Figures produced by Google in their first Android Ecosystem Security Transparency Report, revealed that the prevalence of Potentially Harmful Applications (PHAs) found on their Android 9 Pie devices is half the rate seen in its predecessors.
The figures are taken from malware detected by Google Play Protect scans, which covers both apps distributed through Google Play Store, other app stores and sideloaded apps. Last year, on average, Google found that only 0.09% of devices that used Play Store had malware. This equated to 1.8 million phones.
Play Protect was pushed by Google as a major selling point for its Android One programme, which, they say, brings order and uniformity to their low-end and mid-range Androids. This also meant that phone makers lost the ability to customise their phones, while buyers got two years of scanning.
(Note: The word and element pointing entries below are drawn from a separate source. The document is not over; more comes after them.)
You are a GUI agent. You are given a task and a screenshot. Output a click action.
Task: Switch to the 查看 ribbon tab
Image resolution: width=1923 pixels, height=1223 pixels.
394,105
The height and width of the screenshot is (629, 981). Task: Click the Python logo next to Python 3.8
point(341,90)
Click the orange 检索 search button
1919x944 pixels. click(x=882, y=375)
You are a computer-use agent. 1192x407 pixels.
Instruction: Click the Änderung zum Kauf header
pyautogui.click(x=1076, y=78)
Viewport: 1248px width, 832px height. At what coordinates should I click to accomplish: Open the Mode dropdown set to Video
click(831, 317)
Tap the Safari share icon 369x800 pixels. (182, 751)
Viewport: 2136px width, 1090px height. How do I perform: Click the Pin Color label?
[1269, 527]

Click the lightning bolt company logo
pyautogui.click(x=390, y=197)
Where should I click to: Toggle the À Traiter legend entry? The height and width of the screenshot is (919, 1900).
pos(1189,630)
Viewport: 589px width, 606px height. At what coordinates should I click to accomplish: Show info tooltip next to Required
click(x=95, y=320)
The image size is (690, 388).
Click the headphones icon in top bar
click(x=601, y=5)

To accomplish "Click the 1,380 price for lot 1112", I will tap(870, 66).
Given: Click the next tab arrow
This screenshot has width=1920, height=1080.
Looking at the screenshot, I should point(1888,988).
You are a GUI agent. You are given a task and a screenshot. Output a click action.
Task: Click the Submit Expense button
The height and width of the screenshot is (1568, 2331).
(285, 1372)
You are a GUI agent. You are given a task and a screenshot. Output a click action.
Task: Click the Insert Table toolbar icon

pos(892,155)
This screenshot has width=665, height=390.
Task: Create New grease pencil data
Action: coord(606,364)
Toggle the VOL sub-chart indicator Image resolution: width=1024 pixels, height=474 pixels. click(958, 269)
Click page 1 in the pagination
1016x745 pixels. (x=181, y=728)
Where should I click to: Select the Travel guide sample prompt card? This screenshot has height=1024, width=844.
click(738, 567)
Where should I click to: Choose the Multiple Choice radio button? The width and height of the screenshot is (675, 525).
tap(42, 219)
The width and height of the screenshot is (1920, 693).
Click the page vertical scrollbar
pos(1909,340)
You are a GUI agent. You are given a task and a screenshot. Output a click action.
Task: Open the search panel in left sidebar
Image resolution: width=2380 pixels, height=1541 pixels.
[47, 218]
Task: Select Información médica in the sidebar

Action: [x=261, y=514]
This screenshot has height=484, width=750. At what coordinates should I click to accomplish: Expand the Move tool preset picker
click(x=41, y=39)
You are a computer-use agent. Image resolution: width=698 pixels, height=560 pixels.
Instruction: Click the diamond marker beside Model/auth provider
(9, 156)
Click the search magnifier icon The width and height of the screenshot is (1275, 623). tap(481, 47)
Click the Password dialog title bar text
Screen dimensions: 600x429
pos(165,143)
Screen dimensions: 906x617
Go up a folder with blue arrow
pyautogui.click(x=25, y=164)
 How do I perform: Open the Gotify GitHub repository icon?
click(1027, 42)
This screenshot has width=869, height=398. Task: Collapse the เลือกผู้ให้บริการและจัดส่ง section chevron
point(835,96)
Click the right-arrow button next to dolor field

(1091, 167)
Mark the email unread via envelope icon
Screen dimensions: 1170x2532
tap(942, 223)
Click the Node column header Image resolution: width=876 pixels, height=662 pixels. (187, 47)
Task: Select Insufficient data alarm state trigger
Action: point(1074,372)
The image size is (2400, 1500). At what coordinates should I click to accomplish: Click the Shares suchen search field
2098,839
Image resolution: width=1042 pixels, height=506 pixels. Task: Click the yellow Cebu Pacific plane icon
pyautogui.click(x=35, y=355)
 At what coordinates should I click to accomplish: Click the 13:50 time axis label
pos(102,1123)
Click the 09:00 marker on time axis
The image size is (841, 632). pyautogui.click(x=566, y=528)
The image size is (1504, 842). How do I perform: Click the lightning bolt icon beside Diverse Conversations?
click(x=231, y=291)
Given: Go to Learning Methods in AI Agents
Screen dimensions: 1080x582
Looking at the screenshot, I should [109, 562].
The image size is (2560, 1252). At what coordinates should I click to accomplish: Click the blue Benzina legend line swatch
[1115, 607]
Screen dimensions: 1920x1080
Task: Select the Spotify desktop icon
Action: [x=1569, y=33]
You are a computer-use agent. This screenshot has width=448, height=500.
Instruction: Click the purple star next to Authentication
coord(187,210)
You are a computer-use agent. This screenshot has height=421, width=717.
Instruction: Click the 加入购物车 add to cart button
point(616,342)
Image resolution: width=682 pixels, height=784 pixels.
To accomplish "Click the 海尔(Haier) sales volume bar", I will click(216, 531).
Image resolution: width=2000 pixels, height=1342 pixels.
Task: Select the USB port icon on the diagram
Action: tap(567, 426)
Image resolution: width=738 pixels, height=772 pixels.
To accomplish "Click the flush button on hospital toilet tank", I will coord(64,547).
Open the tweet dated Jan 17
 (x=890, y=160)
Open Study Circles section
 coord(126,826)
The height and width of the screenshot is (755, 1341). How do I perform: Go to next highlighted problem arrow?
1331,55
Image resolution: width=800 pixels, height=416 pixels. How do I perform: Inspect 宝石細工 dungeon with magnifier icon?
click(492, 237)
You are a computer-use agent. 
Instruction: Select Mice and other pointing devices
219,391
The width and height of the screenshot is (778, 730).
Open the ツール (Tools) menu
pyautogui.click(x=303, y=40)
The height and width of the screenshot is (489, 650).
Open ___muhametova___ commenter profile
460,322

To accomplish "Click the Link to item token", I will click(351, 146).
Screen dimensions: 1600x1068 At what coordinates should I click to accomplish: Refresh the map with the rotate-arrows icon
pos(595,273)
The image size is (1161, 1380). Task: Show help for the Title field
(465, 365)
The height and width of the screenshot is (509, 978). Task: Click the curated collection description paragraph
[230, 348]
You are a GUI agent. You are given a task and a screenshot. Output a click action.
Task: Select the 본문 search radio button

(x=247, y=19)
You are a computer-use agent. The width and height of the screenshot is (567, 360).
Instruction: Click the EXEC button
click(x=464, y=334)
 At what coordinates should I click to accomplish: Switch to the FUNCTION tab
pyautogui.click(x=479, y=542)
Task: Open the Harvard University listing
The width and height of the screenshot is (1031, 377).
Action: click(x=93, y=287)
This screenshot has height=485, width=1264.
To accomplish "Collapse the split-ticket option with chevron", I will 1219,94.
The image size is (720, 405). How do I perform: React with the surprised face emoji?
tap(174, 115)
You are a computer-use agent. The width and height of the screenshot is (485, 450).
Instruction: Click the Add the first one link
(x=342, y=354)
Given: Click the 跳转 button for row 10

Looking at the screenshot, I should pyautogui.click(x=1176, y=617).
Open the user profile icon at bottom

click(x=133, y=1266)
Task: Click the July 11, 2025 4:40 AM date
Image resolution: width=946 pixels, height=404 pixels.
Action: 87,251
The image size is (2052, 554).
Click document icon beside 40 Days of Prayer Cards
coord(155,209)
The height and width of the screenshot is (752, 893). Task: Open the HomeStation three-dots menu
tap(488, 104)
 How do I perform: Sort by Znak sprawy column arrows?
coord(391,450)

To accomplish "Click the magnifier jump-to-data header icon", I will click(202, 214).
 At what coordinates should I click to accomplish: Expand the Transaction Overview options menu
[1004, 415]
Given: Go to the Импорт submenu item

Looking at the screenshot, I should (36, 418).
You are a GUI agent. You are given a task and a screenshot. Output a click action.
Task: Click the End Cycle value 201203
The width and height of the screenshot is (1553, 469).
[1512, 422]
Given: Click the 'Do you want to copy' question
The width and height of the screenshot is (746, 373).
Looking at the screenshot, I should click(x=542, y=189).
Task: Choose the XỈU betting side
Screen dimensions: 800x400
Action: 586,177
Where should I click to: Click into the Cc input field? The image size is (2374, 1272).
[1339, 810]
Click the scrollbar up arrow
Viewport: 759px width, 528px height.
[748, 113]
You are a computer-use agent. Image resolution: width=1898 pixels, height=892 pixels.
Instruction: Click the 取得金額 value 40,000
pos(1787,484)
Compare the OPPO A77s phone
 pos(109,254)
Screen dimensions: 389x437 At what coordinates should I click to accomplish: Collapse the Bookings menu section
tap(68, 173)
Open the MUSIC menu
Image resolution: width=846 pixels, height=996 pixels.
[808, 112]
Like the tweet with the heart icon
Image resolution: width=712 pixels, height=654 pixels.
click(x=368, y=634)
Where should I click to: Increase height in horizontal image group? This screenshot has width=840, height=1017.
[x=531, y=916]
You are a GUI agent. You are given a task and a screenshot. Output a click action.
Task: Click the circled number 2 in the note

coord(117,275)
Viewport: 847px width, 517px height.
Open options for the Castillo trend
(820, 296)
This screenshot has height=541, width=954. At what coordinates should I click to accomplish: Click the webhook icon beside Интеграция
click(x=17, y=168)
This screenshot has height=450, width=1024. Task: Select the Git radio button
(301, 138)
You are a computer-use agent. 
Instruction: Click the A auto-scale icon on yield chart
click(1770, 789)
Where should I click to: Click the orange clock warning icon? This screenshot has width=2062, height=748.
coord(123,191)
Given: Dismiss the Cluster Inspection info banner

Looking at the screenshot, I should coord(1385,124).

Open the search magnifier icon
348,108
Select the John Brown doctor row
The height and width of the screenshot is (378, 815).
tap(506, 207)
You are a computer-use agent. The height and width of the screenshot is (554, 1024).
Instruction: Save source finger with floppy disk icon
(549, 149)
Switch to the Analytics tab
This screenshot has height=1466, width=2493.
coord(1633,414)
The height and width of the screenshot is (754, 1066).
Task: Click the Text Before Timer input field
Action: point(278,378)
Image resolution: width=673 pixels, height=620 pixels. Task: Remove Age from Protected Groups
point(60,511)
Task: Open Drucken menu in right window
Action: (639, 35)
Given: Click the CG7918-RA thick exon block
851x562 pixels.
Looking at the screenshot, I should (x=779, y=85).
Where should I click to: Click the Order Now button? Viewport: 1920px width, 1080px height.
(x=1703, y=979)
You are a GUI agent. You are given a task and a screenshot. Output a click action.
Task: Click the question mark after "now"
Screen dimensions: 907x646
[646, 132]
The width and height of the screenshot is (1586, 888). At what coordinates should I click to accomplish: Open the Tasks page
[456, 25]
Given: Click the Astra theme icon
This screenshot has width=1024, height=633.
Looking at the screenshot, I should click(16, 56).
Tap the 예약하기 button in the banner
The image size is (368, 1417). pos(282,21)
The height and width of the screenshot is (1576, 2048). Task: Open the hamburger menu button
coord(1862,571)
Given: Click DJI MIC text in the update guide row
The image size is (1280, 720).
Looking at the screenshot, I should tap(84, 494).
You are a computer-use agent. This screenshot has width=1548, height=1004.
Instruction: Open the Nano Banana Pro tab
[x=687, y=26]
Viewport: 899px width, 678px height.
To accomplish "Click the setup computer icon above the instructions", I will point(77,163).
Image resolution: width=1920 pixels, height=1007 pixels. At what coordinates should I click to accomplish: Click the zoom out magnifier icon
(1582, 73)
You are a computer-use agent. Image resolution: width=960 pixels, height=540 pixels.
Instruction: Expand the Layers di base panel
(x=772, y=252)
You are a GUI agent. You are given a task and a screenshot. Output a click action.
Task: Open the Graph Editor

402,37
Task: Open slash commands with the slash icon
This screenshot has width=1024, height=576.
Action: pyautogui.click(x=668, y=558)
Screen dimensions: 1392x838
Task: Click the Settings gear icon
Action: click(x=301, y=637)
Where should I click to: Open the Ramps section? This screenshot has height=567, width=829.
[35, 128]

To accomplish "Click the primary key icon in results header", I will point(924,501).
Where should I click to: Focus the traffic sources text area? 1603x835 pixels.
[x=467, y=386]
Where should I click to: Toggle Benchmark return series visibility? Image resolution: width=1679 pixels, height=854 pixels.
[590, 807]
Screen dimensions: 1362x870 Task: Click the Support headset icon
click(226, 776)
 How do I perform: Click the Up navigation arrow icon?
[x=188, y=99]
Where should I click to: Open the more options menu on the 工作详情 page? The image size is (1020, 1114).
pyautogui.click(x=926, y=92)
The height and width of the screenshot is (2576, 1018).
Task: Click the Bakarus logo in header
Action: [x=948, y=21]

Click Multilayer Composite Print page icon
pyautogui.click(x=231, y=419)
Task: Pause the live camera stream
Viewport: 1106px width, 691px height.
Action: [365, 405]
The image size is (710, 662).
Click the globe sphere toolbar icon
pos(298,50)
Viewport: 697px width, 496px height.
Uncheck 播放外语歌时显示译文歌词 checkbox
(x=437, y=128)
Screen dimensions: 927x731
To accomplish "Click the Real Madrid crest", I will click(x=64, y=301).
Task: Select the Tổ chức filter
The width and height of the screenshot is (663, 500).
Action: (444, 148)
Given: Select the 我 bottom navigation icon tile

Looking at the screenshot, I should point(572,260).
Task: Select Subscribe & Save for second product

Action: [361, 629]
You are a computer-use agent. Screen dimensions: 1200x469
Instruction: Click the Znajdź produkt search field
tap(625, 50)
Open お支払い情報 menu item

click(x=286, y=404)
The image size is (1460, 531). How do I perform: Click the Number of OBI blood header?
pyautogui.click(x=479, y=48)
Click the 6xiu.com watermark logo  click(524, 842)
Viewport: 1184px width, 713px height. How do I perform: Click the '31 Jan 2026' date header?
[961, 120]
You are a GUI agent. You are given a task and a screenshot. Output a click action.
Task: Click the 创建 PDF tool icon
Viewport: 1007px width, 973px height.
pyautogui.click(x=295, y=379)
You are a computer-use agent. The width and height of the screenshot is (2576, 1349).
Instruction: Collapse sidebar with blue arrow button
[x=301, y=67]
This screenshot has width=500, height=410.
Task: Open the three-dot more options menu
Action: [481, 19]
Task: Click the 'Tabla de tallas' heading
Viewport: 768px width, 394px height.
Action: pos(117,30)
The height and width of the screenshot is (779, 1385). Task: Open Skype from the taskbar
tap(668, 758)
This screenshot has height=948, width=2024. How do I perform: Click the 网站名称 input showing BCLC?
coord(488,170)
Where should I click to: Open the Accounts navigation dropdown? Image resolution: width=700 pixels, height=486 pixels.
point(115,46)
Google works hard to protect your Android device, no matter where your apps come from. Continuing the trend from previous years, Android devices that only download apps from Google Play are 9 times less likely to get a PHA than devices that download apps from other sources.
Before applications become available in Google Play, they undergo an application review to confirm they comply with Google Play policies. Google uses a risk scorer to analyse apps to detect potentially harmful behaviour. When Google’s application risk analyser discovers something suspicious, it flags the app and refers the PHA to a security analyst for manual review if needed.
We also scan apps that users download to their device from outside of Google Play. If we find a suspicious app, we also protect users from that, even if it didn't come from Google Play.- Google: Google blog
Google introduced Play Protect last year, and now disables PHAs by default without recourse to the user. It has increased its user visibility and introduced some new features. For instance, users can now opt-in and send their own apps to Play Protect for review by enabling ‘Improve harmful app detection’ on their device.
Google said it had published the report to increase transparency, but many have noted that Google had been under pressure to be seen to be responding to regulatory scrutiny of Android. And in particular, its justification for charging 30% for app developers’ appearance on Play Store.